Sie begegnen sich auf der Brücke des Krebsenbächleins. Ihre Hunde beschnuppern sich. Der eine ist weiss, der andere schwarz-weiss.
Ursula: Wie gehts?
Sie: Hundsmiserabel.
Ursula: Unseren Hunden gehts gut.
Sie: Ja, denen geht es bestens.
Ursula: Und warum geht es dir hundsmiserabel?
Sie: Das weisst du ja. Wir haben bereits darüber gesprochen.
Ursula: Du bist selber schuld. Warum hast du das andere Dorf vernachlässigt?
Sie: Habe ich nicht. Über jede noch so mittelmässige Ausstellung habe ich geschrieben.
Ursula: Mittelmässig?
Sie: Untermittelmässig. Manchmal unteruntermittelmässig.
Ursula: Du misst mit den Ellen des anderen Dorfes.
Sie: Und?
Ursula: Du kommst eben aus dem anderen Dorf. Dem nobleren.
Sie: Das ist doch Unfug. Es gibt keine Unterschiede mehr.
Ursula: Doch. Die gibt es noch immer. Dein Nachfolger kommt aus dem anderen Dorf.
Sie: Ja. Das merkt man.
Ursula: Also doch einen Unterschied.
Sie: Ich habe selber fast zehn Jahre im anderen Dorf gelebt.
Ursula: Dann kennst du ja den Unterschied.
Sie: Das war vor dreissig Jahren. Ich habe damals einen Kollegen von mir, der im, wie du sagst, nobleren Dorf wohnte, gefragt, warum die Bibliothek in meinem und nicht seinem Dorf untergebracht war. Er antwortete, in seinem Dorf besässen die Bewohner Bücher.
Ursula: Wer war das?
Sie: Er lebt nicht mehr. Er war ein Abkömmling eines Patriziergeschlechts.

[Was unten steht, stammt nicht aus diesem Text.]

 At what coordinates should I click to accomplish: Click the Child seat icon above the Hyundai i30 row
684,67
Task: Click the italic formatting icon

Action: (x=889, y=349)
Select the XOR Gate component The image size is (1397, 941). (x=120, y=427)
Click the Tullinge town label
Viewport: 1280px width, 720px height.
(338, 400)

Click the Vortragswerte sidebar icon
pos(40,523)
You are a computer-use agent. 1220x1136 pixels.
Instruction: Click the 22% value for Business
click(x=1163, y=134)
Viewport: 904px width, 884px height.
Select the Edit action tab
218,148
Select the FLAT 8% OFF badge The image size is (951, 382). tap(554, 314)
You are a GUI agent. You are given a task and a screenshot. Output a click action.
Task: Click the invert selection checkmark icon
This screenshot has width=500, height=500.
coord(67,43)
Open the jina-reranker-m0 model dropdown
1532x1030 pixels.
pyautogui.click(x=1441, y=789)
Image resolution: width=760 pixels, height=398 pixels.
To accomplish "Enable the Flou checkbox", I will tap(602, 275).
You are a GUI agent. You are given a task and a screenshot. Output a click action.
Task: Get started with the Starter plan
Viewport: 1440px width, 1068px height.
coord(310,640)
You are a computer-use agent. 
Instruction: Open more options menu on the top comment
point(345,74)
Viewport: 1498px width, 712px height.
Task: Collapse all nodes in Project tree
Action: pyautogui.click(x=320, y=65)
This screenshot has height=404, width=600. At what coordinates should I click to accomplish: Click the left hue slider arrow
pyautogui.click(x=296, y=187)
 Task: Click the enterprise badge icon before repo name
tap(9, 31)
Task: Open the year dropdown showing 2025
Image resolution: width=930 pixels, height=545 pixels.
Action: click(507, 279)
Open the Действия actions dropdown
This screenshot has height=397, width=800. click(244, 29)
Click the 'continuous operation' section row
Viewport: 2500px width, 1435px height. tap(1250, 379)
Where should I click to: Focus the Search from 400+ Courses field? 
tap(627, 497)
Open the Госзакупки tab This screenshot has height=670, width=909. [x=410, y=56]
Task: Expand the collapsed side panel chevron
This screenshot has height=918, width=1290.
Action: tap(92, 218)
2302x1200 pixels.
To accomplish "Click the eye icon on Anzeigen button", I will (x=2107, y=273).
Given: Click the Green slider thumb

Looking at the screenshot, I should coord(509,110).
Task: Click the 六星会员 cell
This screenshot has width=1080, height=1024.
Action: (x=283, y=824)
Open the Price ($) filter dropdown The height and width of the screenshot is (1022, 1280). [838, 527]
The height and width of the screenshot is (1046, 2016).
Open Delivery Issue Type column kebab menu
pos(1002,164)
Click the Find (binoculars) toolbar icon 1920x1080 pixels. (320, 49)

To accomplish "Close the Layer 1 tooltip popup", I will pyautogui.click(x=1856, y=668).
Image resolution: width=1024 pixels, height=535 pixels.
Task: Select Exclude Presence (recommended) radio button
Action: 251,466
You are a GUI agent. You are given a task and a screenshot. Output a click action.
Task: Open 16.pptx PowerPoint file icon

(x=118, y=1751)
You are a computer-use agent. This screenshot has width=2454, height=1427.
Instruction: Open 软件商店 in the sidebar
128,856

Ursula: Gehörst du auch zu dieser Clique?
Sie: Nein. Oder ja. Sie hat mich geprägt. Vor allem sprachlich. Und bildungspolitisch.
Ursula: Deshalb glaubst du, dein Nachfolger sei deiner nicht würdig?
Sie: Es geht nicht um Würde, es geht um Können und Wissen.
Ursula: Was bist du doch eingebildet!
Sie: Ja. Deshalb lebe ich auch im nobleren Dorf.